Mandatory Ulip fund investment proposal may be dropped

Proposal to make it mandatory for life insurers to invest at least 25% of Ulip funds in G-Secs may be dropped

Mandatory Ulip fund investment proposal may be dropped
M Saraswathy Mumbai
Last Updated : Jul 22 2016 | 1:50 AM IST
The insurance regulator's proposal to make it mandatory for life insurers to invest at least 25 per cent of unit-linked insurance plan (Ulip) funds in government securities (G-Secs) is likely to be dropped in the final norms.

This is after insurers raised concerns about this proposal impacting the returns for policy holders.

In its draft investment regulations, issued in July 2015, the Insurance Regulatory and Development Authority of India (Irdai) had said not less than 25 per cent of a unit-linked insurance fund will be in invested in central government securities.
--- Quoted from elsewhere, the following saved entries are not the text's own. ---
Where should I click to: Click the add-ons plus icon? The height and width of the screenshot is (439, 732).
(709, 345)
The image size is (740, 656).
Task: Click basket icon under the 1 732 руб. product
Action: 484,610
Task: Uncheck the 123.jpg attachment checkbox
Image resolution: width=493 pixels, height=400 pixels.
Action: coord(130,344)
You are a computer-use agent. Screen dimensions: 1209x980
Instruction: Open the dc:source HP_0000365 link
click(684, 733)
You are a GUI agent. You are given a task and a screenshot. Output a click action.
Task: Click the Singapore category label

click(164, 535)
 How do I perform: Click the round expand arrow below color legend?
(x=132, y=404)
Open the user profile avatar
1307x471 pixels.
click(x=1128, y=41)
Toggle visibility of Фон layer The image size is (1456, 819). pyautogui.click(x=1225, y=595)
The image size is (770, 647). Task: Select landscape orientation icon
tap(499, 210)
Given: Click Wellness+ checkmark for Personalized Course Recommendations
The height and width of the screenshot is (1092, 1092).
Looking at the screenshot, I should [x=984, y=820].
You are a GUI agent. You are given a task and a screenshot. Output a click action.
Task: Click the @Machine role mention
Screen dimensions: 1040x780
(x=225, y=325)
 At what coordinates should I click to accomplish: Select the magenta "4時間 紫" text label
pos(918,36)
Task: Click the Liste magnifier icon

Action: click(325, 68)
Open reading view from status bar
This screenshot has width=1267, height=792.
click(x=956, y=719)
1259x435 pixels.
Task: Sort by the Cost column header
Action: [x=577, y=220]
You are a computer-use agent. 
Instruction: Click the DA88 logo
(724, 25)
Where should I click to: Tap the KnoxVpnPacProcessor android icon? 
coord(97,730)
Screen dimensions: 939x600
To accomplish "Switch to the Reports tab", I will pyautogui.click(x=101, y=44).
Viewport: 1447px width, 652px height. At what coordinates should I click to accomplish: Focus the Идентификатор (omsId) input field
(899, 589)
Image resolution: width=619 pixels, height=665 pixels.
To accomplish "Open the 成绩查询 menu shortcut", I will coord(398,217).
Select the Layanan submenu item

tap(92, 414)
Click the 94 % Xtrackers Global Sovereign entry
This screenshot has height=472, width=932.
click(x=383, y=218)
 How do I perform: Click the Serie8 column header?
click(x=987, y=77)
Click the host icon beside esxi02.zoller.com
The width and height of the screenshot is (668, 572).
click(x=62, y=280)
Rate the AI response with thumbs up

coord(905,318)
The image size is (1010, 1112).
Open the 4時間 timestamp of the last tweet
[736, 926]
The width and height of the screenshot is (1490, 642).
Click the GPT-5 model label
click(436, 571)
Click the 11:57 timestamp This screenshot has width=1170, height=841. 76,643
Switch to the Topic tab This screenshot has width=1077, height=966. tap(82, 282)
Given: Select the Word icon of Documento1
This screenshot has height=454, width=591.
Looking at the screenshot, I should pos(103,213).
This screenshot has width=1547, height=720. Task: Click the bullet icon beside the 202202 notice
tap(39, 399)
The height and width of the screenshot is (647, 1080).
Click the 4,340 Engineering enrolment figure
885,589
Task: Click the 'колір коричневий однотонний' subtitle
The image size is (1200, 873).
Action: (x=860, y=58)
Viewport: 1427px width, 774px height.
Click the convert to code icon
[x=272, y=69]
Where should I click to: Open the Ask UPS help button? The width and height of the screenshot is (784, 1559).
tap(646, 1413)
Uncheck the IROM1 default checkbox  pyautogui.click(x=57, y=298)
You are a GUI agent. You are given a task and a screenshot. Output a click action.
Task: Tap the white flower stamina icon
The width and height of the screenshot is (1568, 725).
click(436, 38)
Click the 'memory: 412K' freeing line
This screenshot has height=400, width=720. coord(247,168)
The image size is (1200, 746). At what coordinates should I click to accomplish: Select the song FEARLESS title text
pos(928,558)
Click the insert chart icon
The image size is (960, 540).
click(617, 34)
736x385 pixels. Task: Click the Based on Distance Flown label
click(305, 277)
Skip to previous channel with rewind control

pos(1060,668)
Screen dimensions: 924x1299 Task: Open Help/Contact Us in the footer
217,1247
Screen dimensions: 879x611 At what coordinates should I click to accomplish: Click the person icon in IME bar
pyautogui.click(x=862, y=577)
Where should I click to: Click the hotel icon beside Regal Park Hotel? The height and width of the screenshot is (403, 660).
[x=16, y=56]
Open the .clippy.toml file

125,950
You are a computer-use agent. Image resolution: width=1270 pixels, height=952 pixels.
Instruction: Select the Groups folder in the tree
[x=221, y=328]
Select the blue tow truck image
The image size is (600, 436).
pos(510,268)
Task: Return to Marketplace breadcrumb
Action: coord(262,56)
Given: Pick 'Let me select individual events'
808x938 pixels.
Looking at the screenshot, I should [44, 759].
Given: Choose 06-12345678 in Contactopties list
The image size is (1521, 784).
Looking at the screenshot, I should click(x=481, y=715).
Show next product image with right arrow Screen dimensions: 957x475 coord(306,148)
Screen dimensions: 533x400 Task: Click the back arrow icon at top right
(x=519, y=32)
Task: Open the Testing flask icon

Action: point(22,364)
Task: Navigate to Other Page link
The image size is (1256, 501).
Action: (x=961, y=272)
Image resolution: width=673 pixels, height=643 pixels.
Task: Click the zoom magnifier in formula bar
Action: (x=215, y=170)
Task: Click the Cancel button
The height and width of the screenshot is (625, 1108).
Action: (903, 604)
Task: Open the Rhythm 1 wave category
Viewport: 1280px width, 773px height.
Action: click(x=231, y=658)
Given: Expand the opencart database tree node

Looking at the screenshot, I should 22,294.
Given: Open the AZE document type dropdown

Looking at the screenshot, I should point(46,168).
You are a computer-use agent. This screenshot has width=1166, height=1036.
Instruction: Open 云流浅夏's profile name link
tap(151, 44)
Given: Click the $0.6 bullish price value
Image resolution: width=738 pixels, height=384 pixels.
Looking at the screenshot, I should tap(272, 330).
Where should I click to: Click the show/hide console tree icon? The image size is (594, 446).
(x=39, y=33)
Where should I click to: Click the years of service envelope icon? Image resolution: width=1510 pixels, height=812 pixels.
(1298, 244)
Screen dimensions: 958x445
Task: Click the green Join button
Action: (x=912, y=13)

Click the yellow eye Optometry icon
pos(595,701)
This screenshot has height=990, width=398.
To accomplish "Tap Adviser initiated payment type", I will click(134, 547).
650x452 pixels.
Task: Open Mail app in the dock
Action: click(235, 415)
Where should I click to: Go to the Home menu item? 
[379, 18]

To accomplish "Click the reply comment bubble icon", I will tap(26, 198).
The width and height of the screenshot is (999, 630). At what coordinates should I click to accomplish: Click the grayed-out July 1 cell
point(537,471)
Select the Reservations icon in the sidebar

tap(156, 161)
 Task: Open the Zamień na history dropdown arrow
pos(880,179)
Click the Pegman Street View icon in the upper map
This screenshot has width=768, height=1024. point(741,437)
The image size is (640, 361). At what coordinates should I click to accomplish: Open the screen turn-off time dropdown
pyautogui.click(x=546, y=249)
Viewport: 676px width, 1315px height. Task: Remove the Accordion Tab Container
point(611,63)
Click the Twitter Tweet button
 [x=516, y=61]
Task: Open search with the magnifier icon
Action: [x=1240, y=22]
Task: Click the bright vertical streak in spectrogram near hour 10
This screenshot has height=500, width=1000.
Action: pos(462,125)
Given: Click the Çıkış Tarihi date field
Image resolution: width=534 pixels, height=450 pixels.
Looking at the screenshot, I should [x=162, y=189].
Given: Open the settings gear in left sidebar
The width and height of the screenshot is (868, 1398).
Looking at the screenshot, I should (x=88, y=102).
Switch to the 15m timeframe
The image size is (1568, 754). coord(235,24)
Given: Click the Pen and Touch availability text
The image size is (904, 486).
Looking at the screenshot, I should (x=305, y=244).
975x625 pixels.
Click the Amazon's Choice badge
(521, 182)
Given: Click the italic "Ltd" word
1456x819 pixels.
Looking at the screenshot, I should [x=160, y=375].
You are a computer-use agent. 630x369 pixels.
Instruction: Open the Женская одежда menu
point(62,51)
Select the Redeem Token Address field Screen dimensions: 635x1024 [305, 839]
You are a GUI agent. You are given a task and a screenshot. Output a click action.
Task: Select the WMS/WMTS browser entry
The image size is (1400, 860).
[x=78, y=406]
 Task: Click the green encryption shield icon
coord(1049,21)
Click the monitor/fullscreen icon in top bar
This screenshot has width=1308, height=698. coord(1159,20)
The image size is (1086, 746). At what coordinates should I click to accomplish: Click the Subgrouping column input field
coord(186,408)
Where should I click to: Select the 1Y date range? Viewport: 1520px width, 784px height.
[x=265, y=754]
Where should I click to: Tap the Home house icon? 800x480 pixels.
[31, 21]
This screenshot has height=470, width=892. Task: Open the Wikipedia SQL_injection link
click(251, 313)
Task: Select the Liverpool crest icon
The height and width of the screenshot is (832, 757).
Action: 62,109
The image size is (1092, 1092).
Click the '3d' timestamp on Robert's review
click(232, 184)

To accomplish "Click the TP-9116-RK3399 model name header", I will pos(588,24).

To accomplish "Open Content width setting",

And, that the allocation to other investments should not be more than 25 per cent of the total in each such segregated fund.

AXE EFFECT
  • Proposal to make it mandatory for life insurers to invest at least 25% of Ulip funds in G-Secs may be dropped
     
  • This is after insurers raised concerns on this proposal hitting returns for policyholder

"After discussions, this proposal is likely to be excluded from the final regulations, which will be brought out in the next few days," said a senior executive in the sector. However, the proposal to have separate fund managers for life funds, pension and group funds, and Ulip funds is likely to be retained, sources said.

Irdai said every fund — life fund, pension, annuity and group fund, and unit-linked segregated fund — must have identifiable fund managers. And, such a manager cannot be common between a life fund, pension and group fund, and a unit-linked fund. However, this will not be applicable till the assets under management (both shareholder and policy holder funds together) cross Rs 1,000 crore for the first time.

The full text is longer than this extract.